Se lo scenario oggi è questo, per Maria Ressa non è però vero che non si possa fare nulla per fermarlo. Incontrandola è proprio la determinazione ad andare avanti nella battaglia per la verità nell’informazione ciò che colpisce di più.

Rappler nelle Filippine oggi è un’impresa nella quale lavorano 120 persone. Ma pensa molto più in grande: «In 14 anni di menzogne e disinformazione contro di noi abbiamo capito che se li lasci fare distruggeranno la speranza – spiega la sua fondatrice -. Ma abbiamo capito anche che l’alternativa esiste: dobbiamo organizzarci, costruire piattaforme dove le persone reali possano tornare ad avere conversazioni reali tra loro, senza essere manipolate per il potere e il denaro. A Rappler abbiamo iniziato a farlo: l’anno scorso abbiamo lanciato un’app che ha al suo interno uno spazio per le conversazioni e i commenti in chat dove garantiamo che i propri dati non saranno manipolati dall’algoritmo e venduti. Quello che stiamo vedendo è che investire su uno strumento del genere migliora la comunicazione: sono rarissimi i casi di persone che abbiamo dovuto bloccare per commenti offensivi nei confronti degli altri. Vogliamo dare vita a una federazione di organizzazioni giornalistiche internazionali che collaborino in questo sforzo, partendo dal Sud globale. Stiamo già lavorando con dei partner in Indonesia, in Sudafrica e in Brasile; nei prossimi mesi dovrebbero iniziare a utilizzare anche loro la nostra app».

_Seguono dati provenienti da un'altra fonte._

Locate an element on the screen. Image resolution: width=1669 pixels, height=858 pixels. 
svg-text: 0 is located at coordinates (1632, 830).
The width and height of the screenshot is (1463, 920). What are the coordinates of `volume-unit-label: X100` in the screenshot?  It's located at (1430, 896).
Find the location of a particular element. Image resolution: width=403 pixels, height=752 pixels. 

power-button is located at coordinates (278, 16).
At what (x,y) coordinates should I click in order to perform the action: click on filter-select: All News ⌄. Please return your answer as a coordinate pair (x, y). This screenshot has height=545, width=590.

Collaborare. È la parola chiave che Maria Ressa ha ripetuto nelle giornate che ha trascorso a Roma invitata da Papa Francesco in occasione del Giubileo della comunicazione. Mettersi insieme tra giornalisti, per riaffermare il proprio ruolo nella società. Ma da solo questo impegno non basta. «Noi non abbiamo più il controllo sulla distribuzione come era all’epoca dei media tradizionali- osserva la premio Nobel -. Proprio per questo collaborare vuol dire anche ricreare reti nella società».

«Uno dei punti di forza di Rappler, ad esempio, è il fact-checking cioè la verifica delle notizie che vengono fatte circolare in rete. Abbiamo 16 persone che fanno questo. Ma sarebbe inutile se non ci fosse sopra di loro un altro livello, costituito da 116 tra associazioni, realtà della società civile, gruppi religiosi che i risultati di questo fact-checking li diffondono nelle proprie comunità, da persona a persona, dando vita a campagne di informazione. E poi 8 centri universitari che producono analisi sulle modalità attraverso cui si diffondono le menzogne. E anche 6 studi legali per difendersi dagli attacchi di chi non vuole tutto questo… ».

«Senza fatti, non si può avere la verità – ha detto Maria Ressa nel suo discorso al Giubileo dei giornalisti -. Senza verità, non si può avere fiducia. E senza queste tre cose, non abbiamo una realtà condivisa, né tanto meno possiamo risolvere i problemi che ci affliggono». Perché a questo, alla fine, servono l’informazione e la democrazia.